Marko: “non diamo Lawson per vinto, aspettiamo tre gare prima di giudicare”
L’avvio di stagione che sta vivendo Liam Lawson nella sua nuova avventura in Red Bull si sta rivelando più complicato del previsto. Se da un lato era improbabile pensare che un quasi rookie potesse stare in scia a Max Verstappen sin da subito, dall’altro il giovane compagno dell’olandese non ha ancora trovato il primo lampo incoraggiante del suo 2025. Il neozelandese sta faticando a fronteggiare le criticità di una RB21 ancora non in bolla. Dopo un weekend in cui ha faticato in termini di feeling, Lawson ha chiuso il suo venerdì con l’ultimo posto nella Sprint Shootout, che risuona ancor più pesantemente se si guarda alla pole sfiorata da Verstappen. Al termine della giornata Helmut Marko si è esposto sulla questione, predicando cautela agli addetti ai lavori. “Per favore, non datelo già per vinto. Aspettiamo le prime tre gare, così che avremo corso su tre circuiti differenti e dopodiché emergerà un quadro più chiaro.”

Una dichiarazione che toglie pressione al neozelandese, seppur solo nell’immediato, dopo che si erano sollevati i primi punti interrogativi sulla scelta della Red Bull. “Yuki ha mancato di costanza l’anno scorso,” aveva dichiarato Marko. “Con Lawson, purtroppo, le cose non sono andate affatto bene a Melbourne. Ma era risaltato che in condizioni di asciutto è stato tra i più veloci in gara.” Dichiarazioni che vanno a braccetto con quanto affermato da Christian Horner nella conferenza stampa dedicata ai team principal. “Penso che Liam abbia la testa sulle spalle. È stato un battesimo difficile per lui, ma ha comunque ottenuto il secondo giro più veloce in gara. Io gli ho detto: ‘ignora gli scettici, ignora i social media, abbassa la testa e andrà bene’. Ha solo bisogno di un po’ di tempo,” ha dichiarato il numero uno del muretto Red Bull.

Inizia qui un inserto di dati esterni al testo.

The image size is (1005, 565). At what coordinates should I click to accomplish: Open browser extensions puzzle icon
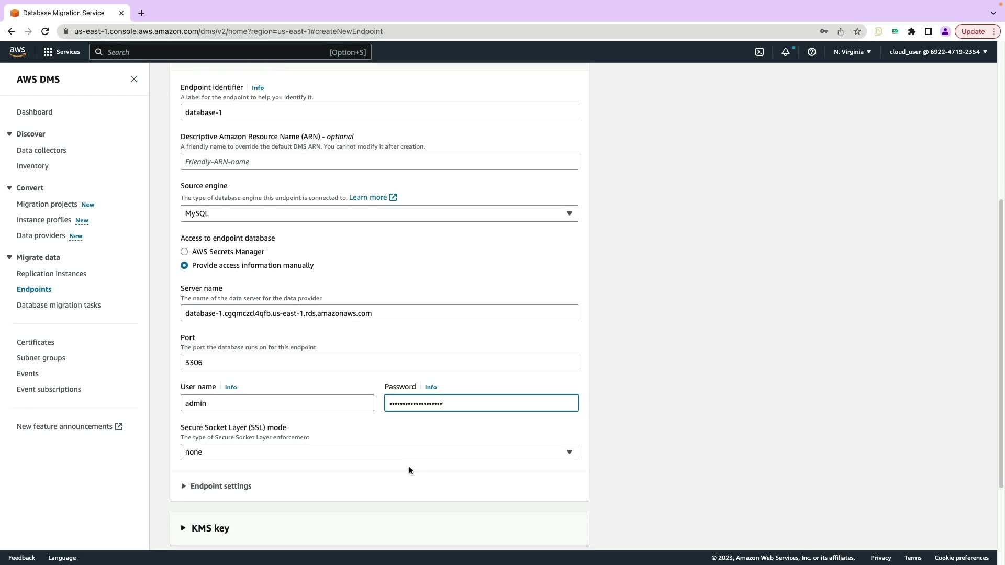(911, 31)
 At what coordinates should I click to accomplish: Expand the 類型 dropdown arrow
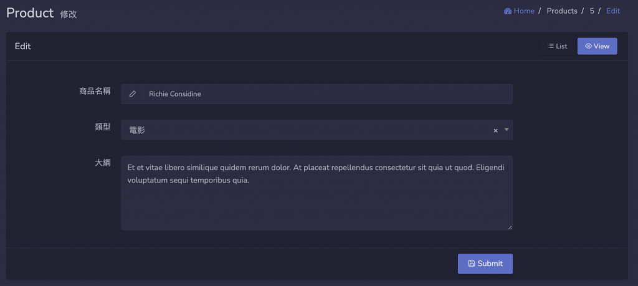coord(507,130)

Sul secondo posto di Verstappen: “pensavamo di faticare a raggiungere la seconda fila, ma il ‘fattore Max’ ha fatto la differenza”

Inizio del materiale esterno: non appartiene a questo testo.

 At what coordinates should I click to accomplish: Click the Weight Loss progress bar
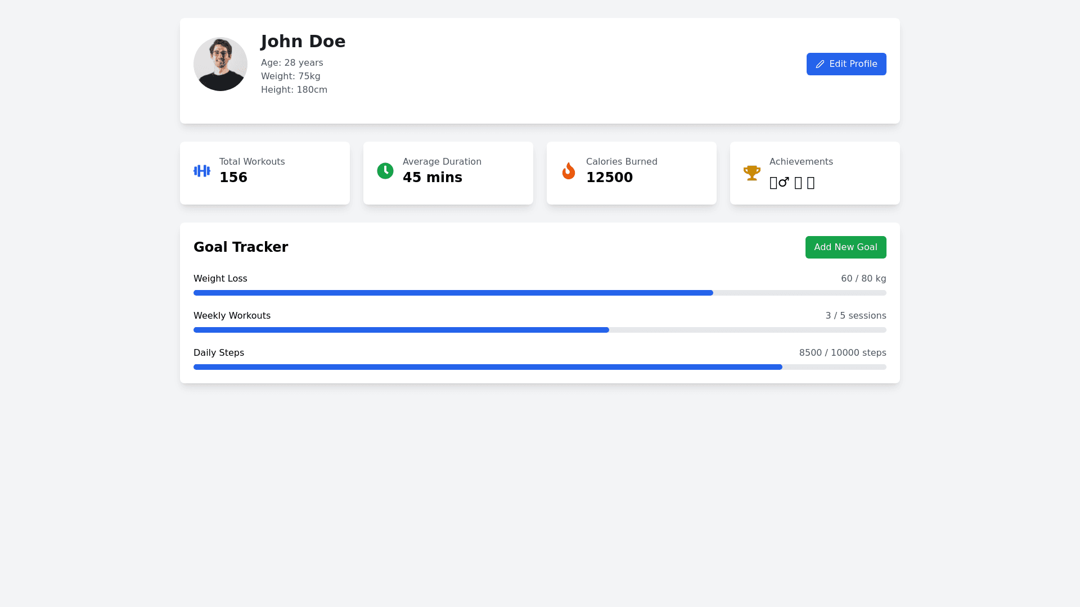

Al termine della qualifica per la gara dei 100 chilometri, Helmut Marko ha commentato l’ennesima prestazione scintillante del pupillo di casa Red Bull. Max Verstappen ancora una volta ha fatto la differenza sul giro secco, chiudendo a soli 18 millesimi dalla pole position di Lewis Hamilton. “Abbiamo completamente ricostruito l’assetto. La maneggevolezza è stata nettamente migliorata e poi è arrivato un mega giro da parte di Max. Entrambe le McLaren hanno commesso piccoli errori, ma il giro di Max è stato perfetto,” ha dichiarato ai microfoni Sky Sport Germania. “Abbiamo migliorato di sette decimi rispetto alla SQ2, nessun altro lo ha fatto. Questo è semplicemente il fattore Verstappen.”

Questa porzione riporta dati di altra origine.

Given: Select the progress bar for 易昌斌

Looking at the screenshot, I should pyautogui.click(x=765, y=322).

Il manager della Red Bull si è detto sollevato dopo aver visto il risultato della McLaren, terza e sesta nella Sprint Shootout, dopo quanto si era visto nelle FP1. “È andata molto meglio del previsto! Avevamo serie preoccupazioni anche solo sul fatto di arrivare nelle prime due file della griglia,” ha dichiarato Marko a Motorsport-Total.com, addentrandosi poi sugli aspetti che potrebbero andare nella direzione della Red Bull. “Oggi, nelle lunghe percorrenze, a volte eravamo più lenti di oltre un secondo. Spero che le modifiche che abbiamo apportato risolvano il problema. Più tempo trascorriamo su questo nuovo asfalto, meno graining si verificherà, si spera, il che giocherebbe a nostro favore.”